• _INPUT FOR THIS TASK_:
━━━

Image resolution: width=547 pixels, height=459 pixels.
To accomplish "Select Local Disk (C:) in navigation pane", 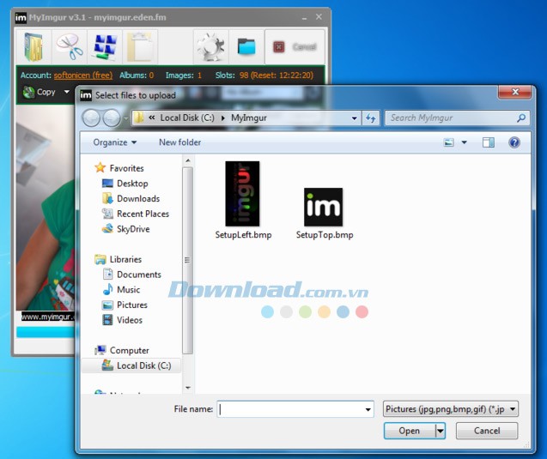I will (x=143, y=365).
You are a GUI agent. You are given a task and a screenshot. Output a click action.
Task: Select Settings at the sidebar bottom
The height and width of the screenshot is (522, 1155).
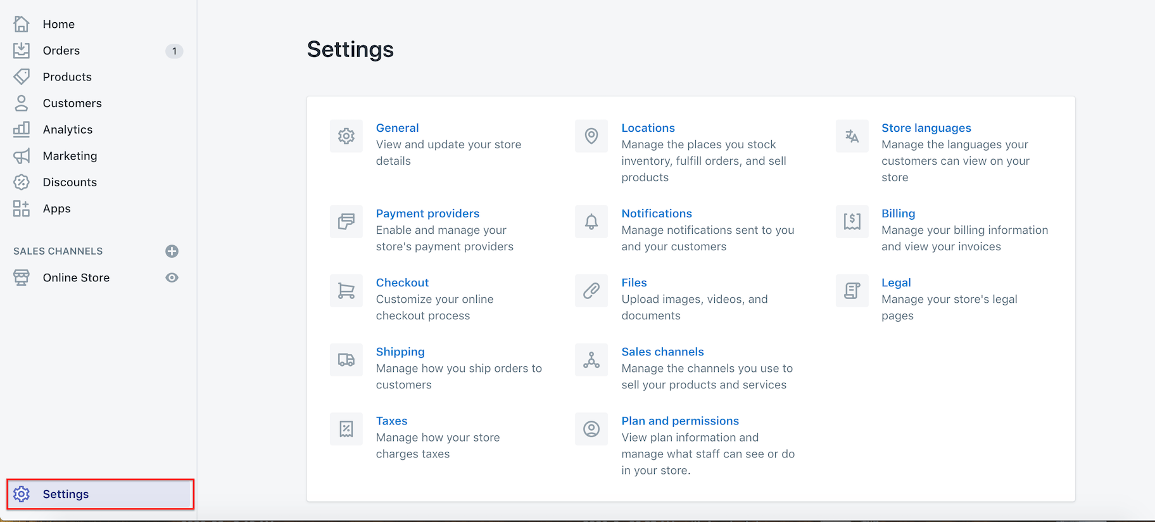pos(66,494)
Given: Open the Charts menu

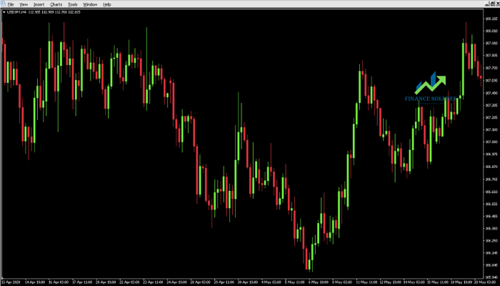Looking at the screenshot, I should pos(56,4).
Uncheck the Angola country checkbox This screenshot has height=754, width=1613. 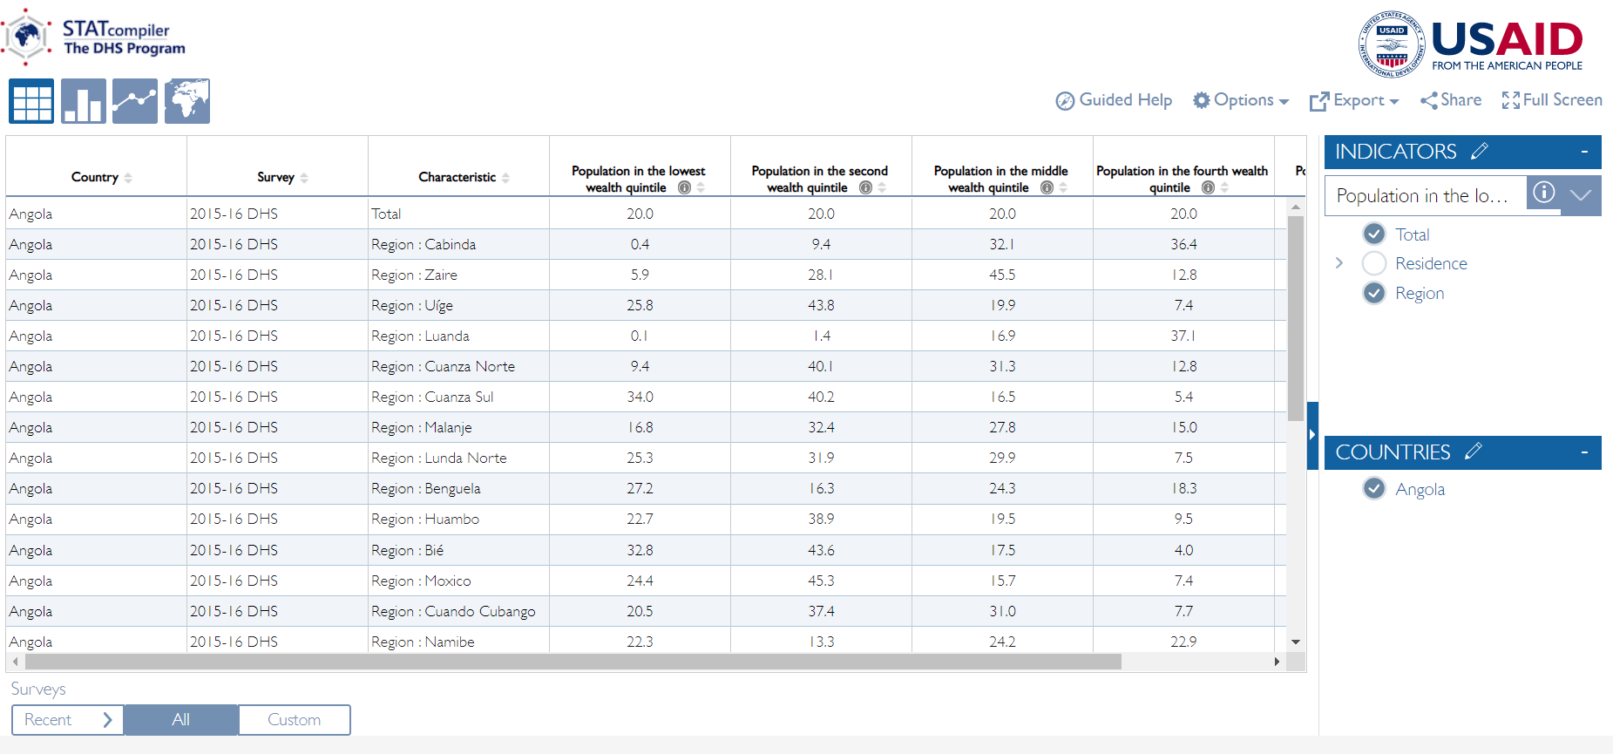point(1374,488)
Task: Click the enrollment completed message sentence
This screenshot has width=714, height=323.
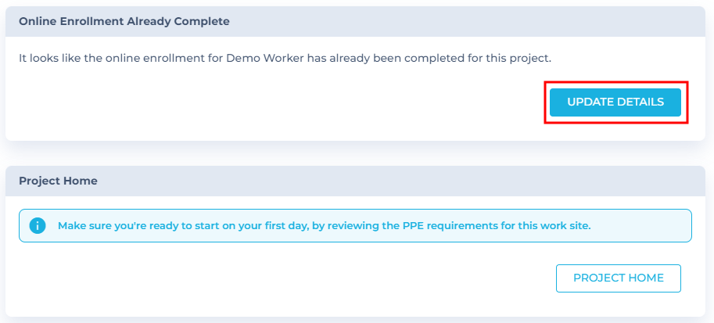Action: pyautogui.click(x=285, y=59)
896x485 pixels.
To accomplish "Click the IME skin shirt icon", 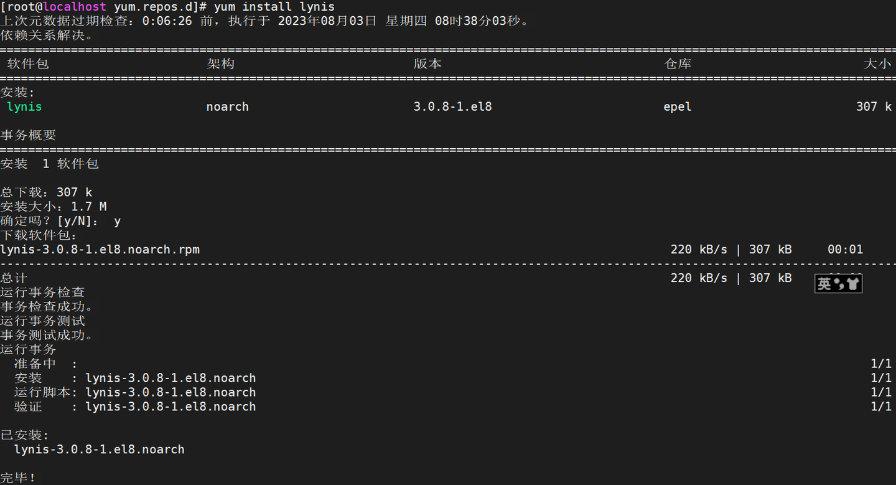I will tap(853, 284).
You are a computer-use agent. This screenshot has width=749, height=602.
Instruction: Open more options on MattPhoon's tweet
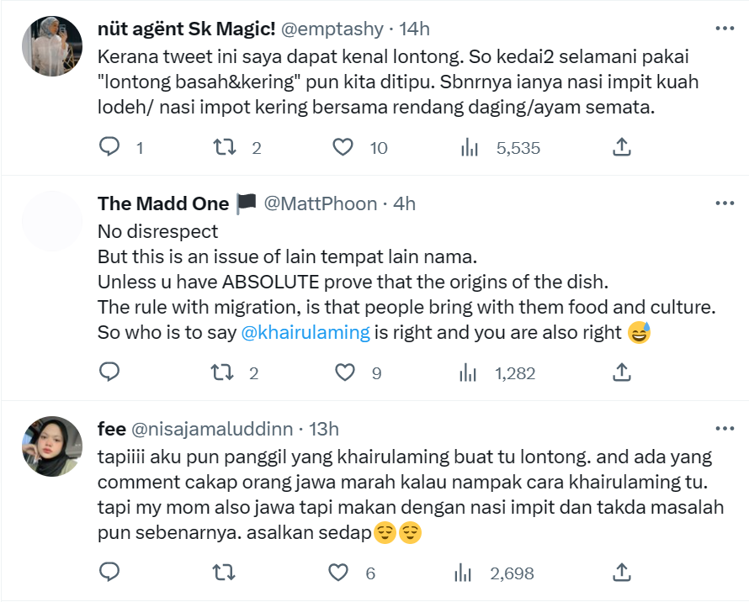[x=724, y=203]
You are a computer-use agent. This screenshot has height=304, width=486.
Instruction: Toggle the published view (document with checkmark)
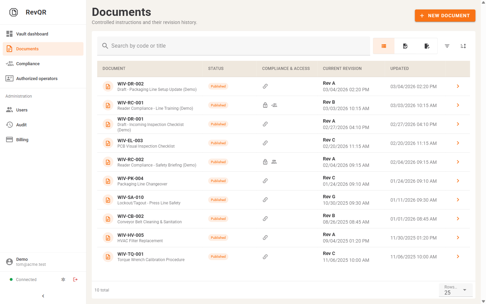coord(427,46)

━━━

• _EXERCISE REQUIREMENTS_: The answer should be one number only: how many lines in the listing hold "agent".

• _OUTPUT BELOW_: 3